• What you should do:
Note each line of the listing that contains the string "panel", and copy it.

• Task material:
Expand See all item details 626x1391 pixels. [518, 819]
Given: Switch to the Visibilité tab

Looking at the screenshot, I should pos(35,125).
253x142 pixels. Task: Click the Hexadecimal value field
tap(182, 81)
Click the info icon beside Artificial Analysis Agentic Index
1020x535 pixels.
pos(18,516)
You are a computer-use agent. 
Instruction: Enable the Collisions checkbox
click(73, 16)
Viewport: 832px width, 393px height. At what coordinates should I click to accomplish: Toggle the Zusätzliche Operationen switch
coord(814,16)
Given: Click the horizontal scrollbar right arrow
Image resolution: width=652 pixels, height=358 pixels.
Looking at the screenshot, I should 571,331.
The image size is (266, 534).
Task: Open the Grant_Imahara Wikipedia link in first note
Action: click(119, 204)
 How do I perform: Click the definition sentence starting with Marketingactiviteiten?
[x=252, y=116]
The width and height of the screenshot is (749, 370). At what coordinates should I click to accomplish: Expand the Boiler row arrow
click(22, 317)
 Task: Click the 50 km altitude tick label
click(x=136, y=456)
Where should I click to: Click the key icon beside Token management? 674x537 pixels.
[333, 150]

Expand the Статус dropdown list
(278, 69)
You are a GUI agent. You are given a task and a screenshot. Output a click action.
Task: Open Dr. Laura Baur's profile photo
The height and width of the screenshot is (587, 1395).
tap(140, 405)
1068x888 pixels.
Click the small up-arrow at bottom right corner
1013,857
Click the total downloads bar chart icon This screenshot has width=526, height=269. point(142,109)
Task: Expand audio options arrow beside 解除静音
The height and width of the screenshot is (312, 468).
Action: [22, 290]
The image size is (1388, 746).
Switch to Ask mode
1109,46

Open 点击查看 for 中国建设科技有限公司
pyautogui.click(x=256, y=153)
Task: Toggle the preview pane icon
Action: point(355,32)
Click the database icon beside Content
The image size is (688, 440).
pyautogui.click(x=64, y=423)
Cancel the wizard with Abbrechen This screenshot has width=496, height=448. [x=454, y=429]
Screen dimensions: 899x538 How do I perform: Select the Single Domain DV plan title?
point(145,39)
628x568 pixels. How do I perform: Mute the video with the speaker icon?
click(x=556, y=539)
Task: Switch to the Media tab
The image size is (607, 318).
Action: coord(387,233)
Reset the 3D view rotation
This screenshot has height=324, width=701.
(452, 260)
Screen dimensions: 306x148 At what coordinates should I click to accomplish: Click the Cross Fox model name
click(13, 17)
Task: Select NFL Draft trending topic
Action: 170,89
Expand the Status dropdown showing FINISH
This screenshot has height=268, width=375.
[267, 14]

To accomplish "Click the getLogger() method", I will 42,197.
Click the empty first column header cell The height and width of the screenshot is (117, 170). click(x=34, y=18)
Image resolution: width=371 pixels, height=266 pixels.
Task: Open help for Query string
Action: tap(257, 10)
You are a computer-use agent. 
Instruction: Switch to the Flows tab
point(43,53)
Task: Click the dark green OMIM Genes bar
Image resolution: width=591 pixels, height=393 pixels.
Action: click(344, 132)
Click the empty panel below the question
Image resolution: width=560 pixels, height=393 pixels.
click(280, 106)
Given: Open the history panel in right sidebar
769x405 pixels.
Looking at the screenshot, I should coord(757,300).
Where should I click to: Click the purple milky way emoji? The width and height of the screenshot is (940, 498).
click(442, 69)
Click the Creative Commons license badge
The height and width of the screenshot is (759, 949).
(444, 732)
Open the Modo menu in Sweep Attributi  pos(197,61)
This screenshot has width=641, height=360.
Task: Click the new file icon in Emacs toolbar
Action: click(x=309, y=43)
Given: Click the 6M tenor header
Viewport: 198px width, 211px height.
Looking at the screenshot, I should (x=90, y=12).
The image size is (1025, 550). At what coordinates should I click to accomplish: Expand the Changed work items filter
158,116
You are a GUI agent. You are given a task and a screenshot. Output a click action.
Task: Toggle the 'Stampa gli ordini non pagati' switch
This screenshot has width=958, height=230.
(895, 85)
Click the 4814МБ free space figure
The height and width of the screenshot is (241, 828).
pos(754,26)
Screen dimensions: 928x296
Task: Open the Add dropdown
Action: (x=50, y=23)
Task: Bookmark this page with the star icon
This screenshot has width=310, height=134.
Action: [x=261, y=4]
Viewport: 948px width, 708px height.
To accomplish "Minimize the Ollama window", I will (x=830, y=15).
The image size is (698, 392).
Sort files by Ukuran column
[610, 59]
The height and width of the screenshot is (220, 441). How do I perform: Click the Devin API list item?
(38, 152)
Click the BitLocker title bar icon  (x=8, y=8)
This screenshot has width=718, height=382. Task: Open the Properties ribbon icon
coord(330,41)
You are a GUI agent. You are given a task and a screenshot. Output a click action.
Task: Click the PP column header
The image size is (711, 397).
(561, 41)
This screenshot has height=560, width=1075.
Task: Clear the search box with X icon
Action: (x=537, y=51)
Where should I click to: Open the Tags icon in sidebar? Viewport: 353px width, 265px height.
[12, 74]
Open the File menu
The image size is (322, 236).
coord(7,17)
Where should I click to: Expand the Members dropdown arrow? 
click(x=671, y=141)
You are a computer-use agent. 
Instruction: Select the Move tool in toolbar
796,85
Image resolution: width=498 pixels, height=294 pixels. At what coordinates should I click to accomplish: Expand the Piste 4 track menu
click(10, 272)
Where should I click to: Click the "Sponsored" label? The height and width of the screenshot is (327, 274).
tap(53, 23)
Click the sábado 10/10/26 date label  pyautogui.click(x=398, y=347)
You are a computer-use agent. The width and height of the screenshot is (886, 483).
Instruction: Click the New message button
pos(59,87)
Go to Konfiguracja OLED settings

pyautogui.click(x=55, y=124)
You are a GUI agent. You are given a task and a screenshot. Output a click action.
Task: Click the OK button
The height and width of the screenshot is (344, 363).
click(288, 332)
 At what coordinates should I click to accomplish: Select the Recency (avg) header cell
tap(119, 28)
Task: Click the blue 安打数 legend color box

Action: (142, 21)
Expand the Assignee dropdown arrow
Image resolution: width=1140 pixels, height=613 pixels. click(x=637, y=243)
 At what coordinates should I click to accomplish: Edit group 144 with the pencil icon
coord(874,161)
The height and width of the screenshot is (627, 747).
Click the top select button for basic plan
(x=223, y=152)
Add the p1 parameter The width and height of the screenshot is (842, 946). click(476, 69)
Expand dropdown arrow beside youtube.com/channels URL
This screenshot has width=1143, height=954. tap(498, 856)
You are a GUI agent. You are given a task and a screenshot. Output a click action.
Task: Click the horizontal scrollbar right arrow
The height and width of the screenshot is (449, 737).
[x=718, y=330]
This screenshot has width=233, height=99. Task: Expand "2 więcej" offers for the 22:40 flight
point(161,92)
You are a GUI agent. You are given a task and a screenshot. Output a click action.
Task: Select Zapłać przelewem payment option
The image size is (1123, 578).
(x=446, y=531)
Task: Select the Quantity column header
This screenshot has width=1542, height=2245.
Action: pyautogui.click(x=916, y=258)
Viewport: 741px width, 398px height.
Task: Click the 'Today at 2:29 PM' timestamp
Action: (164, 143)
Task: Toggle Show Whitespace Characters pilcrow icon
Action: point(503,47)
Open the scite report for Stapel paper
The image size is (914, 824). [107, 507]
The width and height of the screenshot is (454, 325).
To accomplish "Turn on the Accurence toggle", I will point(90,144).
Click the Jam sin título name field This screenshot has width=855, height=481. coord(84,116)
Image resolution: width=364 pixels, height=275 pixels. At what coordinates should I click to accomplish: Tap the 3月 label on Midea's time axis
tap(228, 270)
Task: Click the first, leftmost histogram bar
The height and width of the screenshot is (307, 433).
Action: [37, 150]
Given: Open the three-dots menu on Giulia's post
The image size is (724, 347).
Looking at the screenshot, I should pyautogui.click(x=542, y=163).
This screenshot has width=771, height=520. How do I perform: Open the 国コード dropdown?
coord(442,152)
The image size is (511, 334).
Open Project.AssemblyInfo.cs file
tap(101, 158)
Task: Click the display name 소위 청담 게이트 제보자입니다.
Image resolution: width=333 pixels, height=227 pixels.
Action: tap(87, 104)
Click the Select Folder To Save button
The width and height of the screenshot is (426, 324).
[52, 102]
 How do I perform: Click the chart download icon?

• Task result:
Click the empty panel below the question
Given: Open the history panel in right sidebar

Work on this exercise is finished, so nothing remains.